Every portfolio manager knows the efficient frontier - the set of optimal portfolios offering maximum returns for given risk levels. What if AI prompts had their own efficient frontier?
As we all start to use AI, prompt optimization will be a consistent challenge. GEPA, GEnerative PAreto, is a technique to discover the equivalent efficient frontier for AI.
Reading the paper, I noticed the initial results were promising, with a 10-point improvement on certain benchmarks & a 9.2 times shorter prompt length. Shorter prompt length, & we all know that input prompts are the biggest driver of cost (see The Hungry, Hungry AI Model). So, I implemented GEPA in EvoBlog.

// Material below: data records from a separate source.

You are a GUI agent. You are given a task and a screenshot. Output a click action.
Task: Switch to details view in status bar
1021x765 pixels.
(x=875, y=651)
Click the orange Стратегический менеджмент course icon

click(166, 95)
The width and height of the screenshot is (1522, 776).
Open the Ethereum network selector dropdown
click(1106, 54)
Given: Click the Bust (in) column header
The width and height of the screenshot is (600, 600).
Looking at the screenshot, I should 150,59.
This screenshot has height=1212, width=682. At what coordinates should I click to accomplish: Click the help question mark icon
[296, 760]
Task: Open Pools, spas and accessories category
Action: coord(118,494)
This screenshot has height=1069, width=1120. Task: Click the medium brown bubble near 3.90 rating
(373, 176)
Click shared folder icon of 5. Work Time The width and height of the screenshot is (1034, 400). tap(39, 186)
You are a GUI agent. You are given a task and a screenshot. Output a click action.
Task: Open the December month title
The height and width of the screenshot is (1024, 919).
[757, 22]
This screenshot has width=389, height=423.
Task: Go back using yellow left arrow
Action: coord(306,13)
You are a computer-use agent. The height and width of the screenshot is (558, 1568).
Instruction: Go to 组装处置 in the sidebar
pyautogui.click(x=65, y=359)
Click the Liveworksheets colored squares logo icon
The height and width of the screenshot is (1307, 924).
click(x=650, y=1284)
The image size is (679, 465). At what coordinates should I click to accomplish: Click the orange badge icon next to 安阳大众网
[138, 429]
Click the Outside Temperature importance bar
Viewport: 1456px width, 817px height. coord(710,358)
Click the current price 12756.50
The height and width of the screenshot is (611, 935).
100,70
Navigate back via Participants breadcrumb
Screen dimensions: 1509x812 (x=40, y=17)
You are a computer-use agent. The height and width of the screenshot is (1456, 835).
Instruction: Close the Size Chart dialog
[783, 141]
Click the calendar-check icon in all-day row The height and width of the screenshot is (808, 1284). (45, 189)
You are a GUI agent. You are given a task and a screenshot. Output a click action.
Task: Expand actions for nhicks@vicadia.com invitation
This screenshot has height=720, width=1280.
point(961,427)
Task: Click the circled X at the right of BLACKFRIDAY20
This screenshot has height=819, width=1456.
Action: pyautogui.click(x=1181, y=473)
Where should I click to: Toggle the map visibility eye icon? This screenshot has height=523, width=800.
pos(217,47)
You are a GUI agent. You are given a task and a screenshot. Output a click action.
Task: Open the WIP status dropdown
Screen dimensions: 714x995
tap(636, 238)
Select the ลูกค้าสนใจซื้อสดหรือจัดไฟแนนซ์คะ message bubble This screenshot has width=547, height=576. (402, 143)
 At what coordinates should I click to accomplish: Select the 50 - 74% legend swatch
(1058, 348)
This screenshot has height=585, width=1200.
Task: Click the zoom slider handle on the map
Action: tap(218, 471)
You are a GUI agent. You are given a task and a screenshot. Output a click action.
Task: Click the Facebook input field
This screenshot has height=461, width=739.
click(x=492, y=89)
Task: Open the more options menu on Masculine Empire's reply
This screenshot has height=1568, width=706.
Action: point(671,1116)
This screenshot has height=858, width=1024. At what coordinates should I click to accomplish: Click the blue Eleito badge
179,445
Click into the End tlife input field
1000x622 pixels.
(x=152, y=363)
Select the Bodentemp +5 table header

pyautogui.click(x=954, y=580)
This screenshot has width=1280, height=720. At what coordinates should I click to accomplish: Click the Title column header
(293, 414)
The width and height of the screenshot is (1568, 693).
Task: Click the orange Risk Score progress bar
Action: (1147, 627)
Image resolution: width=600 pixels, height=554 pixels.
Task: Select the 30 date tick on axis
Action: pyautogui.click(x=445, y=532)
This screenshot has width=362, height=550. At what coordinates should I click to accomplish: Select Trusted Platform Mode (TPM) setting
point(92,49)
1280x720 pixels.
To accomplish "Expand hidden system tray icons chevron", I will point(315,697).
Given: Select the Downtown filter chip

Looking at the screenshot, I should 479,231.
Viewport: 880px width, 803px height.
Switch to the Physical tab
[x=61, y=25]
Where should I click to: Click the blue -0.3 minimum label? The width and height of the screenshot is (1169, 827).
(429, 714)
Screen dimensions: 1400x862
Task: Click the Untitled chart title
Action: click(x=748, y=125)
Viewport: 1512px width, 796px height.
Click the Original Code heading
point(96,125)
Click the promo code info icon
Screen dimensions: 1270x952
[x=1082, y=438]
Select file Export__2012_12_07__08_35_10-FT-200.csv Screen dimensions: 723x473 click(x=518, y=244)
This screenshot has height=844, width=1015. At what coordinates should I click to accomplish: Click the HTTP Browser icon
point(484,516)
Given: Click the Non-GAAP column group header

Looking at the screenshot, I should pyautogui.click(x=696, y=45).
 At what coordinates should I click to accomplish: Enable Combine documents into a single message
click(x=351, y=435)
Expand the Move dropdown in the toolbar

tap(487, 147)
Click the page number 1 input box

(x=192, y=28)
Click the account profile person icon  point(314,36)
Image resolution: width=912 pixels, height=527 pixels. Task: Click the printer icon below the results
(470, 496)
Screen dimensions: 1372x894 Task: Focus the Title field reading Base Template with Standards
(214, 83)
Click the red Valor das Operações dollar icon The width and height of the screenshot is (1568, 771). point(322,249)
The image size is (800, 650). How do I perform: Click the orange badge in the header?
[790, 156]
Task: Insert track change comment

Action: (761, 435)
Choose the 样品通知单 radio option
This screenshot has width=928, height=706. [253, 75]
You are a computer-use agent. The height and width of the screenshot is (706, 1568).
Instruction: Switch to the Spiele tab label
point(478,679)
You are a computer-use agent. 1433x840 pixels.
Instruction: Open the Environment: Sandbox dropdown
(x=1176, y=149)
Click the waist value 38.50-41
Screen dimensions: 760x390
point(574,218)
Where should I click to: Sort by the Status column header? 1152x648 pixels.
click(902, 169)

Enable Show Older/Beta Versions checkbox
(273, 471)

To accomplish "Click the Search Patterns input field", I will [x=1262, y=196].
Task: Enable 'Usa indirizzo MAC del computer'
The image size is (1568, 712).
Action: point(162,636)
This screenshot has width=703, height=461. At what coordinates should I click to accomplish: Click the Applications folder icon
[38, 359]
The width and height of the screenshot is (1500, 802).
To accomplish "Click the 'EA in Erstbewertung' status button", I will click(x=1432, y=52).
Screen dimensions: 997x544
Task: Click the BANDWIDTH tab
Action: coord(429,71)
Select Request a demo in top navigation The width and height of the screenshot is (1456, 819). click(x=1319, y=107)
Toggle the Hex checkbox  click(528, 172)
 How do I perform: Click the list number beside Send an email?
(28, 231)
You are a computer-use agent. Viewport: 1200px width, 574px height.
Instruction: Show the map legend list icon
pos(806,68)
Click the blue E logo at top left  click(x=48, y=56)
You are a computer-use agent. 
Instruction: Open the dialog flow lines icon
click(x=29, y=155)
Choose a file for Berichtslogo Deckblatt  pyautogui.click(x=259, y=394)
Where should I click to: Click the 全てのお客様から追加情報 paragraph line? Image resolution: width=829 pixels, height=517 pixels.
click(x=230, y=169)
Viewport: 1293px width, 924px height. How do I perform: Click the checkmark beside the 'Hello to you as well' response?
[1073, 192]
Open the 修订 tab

To use GEPA, we must identify the scoring axes that an LLM uses to score a post. Here are mine :
| Evaluation Axis | Weight | Description |
|---|---|---|
| Style Match | 25% | How well the post matches Tom Tunguz’s distinctive writing style |
| Argument Quality | 20% | Strength and logic of the arguments presented |
| Data Usage | 15% | Effective use of statistics, examples, and quantified metrics |
| Readability | 15% | Clarity, sentence structure, and ease of reading |
| Originality | 15% | Fresh perspectives, novel connections, avoiding clichés |
| Engagement | 10% | Hooks, emotional language, reader involvement |
Now that we have this framework, we can enter a prompt to generate a blog post & have the EvoBlog system iterate through different prompts to meet the efficient frontier for each dimension, weighted across all variables—not just one.
Here are the scores for two hypothetical blog posts. You can see one spikes more on style, while the other one focuses on data usage. Using GEPA, we can determine which is the better all-around post. In this case, it is the data-focused post.
All of this to say, dear reader, that I’ve only ever published one blog post fully generated by AI.
My goal with these automated systems is to learn how they work, how to tune them, & generate initial drafts that approximate my first & second drafts. I will always be completing drafts three & four.
The efficient frontier is no substitute for insight & an authentic voice.